Kantin itu sangat unik karena semangat kemandirian pangan yang diusungnya. Hanya santapan berbahan pangan lokal untuk upaya mengurangi impor pangan dan meningkatkan ekonomi petani lokal yang digunakan. “Terutama untuk ketergantungan beras,” kata Sanyoto, penanggung jawab gerai, Jumat (4/6).
Menu andalannya nasi ungu dari beras (70 persen) dan ubi jalar ungu (30 persen). Rasanya sulit dibedakan dari nasi putih biasa. Aromanya lebih sedap karena daun salam dimasak bersama.
Menurut Sanyoto, nilai gizi nasi ungu lebih tinggi dari nasi putih karena kandungan vitamin A, B, dan C. Nasi ungu kaya serat dan antioksidan. Di Jawa Timur dan Jawa Barat nasi ungu populer saat beras sulit didapat.

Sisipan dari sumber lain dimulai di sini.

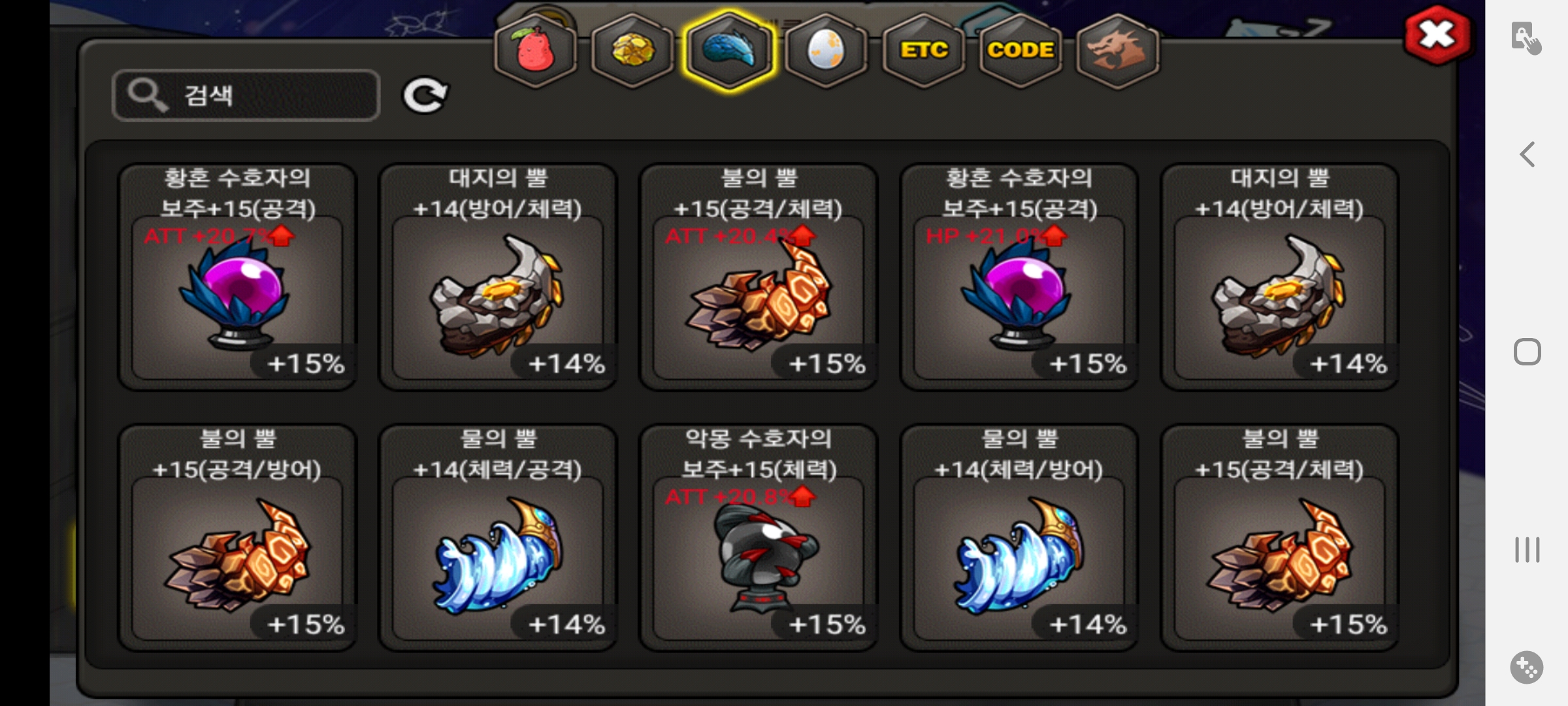Click the refresh arrow icon
Viewport: 1568px width, 706px height.
pyautogui.click(x=425, y=96)
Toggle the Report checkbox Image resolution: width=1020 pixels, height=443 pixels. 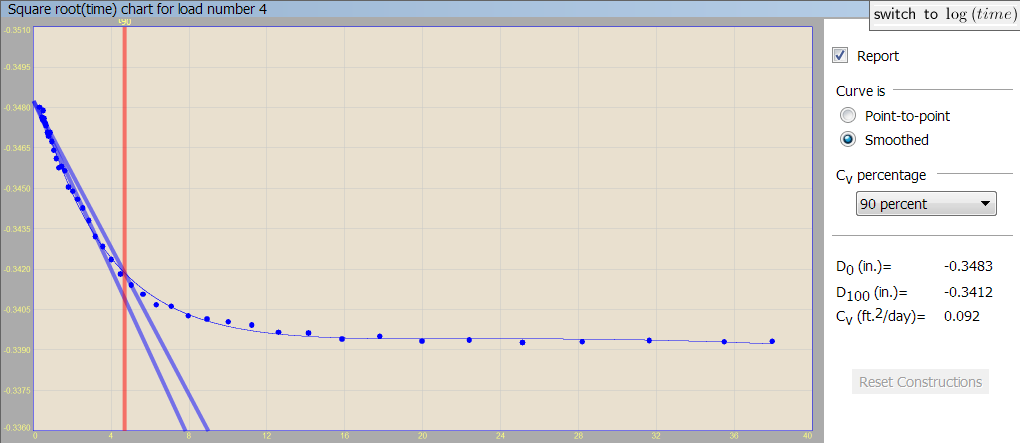click(x=840, y=56)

Ubi pilihan
Ubi sebagai campuran khusus dipilih dari Tawangmangu (Jawa Tengah) dan Malang (Jawa Timur) yang dibeli di Pasar Telo Karang Kajen, Yogyakarta. Tekstur dan warna pas ubi dari dua daerah itu pas untuk campuran nasi. “Dari Yogyakarta jarang ada ubi ungu karena rentan hama,” ujarnya.
Selain nasi ungu, gerai yang dibuka enam bulan lalu itu juga selalu menyediakan nasi beras merah dan berbagai makanan kecil berbahan pangan lokal seperti kue tiwul ayu dari tepung gaplek, lapis ketela dari tepung ketela, dan klepon dari beras ketan.
Sebagai teman nasi, tersedia berbagai sajian masakan tradisional antara lain pecel, kerang lombok ijo, cumi-cumi, tempe tahu bacem, dan bothok. Harganya terjangkau kantong mahasiswa. Nasi ungu, pecel, kerang lombok ijo, serta tempe dan tahu bacem hanya Rp 7.000.
Meskipun demikian, tak mudah menumbuhkan kecintaan pada pangan lokal. Gerai yang didirikan atas kerja sama Badan Ketahanan Pangan dan Penyuluhan DI Yogyakarta dengan Pusat Kajian Makanan Tradisional UGM tetap saja sepi pengunjung. “Mahasiswa tak minat datang ke sini. Katanya harganya mahal. Anehnya, mereka bisa beli pizza di sebelah yang harganya lebih mahal,” kata pengelola gerai Pangan Lokal, Antonius Fitriantoro.
Karena tidak laku, sering kali Antonius harus membawa pulang sisa dagangan. “Kalau tidak disubsidi, gerai ini pasti sudah tutup dari dulu karena tingginya kerugian,” katanya.